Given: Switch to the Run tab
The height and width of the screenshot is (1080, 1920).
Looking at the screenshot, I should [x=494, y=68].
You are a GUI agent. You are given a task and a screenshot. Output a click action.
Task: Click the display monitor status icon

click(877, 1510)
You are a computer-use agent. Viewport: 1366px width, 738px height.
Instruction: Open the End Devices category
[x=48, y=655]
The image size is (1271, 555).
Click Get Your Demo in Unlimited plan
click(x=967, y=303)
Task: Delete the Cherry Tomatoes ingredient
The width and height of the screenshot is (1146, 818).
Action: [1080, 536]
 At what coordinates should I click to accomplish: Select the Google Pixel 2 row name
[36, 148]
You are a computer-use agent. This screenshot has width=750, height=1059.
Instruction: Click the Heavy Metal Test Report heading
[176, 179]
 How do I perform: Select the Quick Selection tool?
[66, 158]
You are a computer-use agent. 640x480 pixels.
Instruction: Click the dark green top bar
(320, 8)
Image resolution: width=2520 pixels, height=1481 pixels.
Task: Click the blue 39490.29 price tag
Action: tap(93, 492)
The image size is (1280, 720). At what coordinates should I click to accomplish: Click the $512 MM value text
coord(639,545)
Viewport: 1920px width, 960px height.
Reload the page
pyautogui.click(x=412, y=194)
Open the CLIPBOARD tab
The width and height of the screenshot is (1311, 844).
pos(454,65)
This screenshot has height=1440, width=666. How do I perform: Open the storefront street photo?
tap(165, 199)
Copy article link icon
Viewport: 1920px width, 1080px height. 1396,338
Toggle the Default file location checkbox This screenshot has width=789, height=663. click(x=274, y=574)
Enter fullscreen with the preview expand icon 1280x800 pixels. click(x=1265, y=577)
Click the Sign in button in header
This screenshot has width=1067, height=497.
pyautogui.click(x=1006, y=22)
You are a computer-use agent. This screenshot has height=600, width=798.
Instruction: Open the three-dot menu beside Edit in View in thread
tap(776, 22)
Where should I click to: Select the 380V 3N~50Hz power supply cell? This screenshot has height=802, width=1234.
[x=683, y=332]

■ **Stated exercise**: Give the entries from the start up to and including the line with "[x=48, y=655]" as a two-column CSV with the headers entry_text and answer. Use one row per entry, put each value in a single quoted field, and replace line breaks with spaces.

■ **Result of the task**:
entry_text,answer
"Given: Switch to the Run tab The height and width of the screenshot is (1080, 1920).","Looking at the screenshot, I should [x=494, y=68]."
"You are a GUI agent. You are given a task and a screenshot. Output a click action. Task: Click the display monitor status icon","click(877, 1510)"
"You are a computer-use agent. Viewport: 1366px width, 738px height. Instruction: Open the End Devices category","[x=48, y=655]"